Saved data entries:
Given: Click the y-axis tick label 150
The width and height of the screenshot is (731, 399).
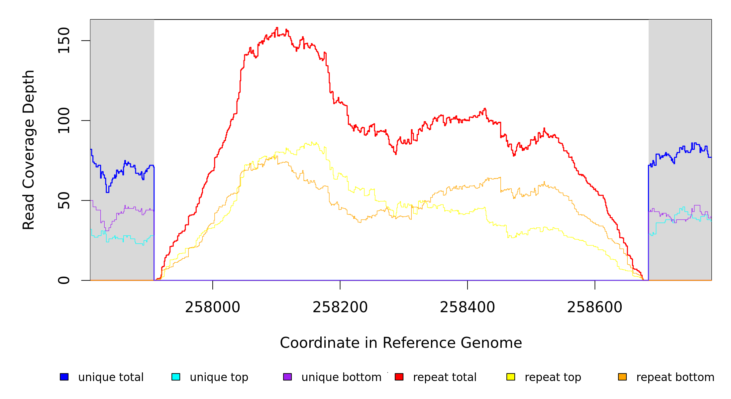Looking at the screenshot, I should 64,41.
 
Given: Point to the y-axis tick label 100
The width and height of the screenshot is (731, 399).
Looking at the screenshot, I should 64,120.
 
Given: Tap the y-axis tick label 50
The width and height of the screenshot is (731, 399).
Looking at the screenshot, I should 64,200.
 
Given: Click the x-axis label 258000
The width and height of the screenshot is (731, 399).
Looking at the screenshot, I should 213,307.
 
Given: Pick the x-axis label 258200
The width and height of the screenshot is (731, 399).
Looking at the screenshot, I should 340,307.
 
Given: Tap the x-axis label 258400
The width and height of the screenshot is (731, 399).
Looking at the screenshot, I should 468,307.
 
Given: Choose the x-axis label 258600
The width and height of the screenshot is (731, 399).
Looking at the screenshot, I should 595,307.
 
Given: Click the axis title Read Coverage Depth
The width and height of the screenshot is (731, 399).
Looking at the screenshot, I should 29,150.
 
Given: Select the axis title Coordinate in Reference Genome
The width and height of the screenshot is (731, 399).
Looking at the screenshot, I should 401,343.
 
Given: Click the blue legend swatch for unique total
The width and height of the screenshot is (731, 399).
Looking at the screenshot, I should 64,377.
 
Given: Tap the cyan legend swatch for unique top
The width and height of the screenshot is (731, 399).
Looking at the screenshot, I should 176,377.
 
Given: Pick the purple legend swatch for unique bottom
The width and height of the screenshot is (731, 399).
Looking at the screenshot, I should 287,377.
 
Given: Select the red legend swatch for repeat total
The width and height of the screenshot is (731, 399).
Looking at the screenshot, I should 399,377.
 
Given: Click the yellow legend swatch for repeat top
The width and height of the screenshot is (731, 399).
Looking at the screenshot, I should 511,377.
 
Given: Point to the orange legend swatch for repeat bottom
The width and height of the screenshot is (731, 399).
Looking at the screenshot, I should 622,377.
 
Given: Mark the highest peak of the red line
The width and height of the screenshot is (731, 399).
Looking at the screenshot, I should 277,28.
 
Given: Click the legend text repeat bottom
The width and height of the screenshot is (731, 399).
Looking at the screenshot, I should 675,377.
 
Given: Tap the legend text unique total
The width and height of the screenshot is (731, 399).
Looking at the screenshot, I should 111,377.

Description of the task
Write only the number of lines in the records that contain the string "bottom".

Solution for this task
3